The UCC statement claimed that Trofimova's previous films had been shown on Russian media outlets that have been targeted by sanctions, including Canadian.
"Why is the Canada Media Fund using taxpayers' money to fund a film -- Russians At War -- made by a director whose previous films were broadcast on Russia Today, a Russian propaganda channel sanctioned by the Canadian government?" the UCC's statement said.
The UCC further stated that Trofimova entered the sovereign territory of Ukraine together with the Russian occupation forces in violation of Ukrainian law.
The organization published a screenshot of a portion of the film's credits showing that it had the support of the public-private Canadian Media Fund, and according to the UCC, the funding amounted to $340,000 Canadian ($250,000). The film is a co-production of France and Canada.

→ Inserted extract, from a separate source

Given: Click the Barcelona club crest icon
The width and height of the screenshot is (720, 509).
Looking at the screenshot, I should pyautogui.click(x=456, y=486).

Trofimova has said that she made the film to show the "absolutely ordinary guys" who were fighting for Russia and that her documentary calls into question the notion in the West that all Russian soldiers are war criminals.
She saw no signs of war crimes during her time near the front but "that's what Russian soldiers are associated with at this point, because there were no other stories. This is another story," she said at a news conference in Venice on September 5.
The film follows a team of medics as they collect bodies from the battleground, but it gives no sense of the destruction Moscow's forces have inflicted on Ukraine.
The film is being screened this week at the festival but is not competing for an award.
Darya Bassel, a producer who watched the film at the festival, said the film "may mislead you into believing that it is an anti-war film, one that questions the current regime in Russia."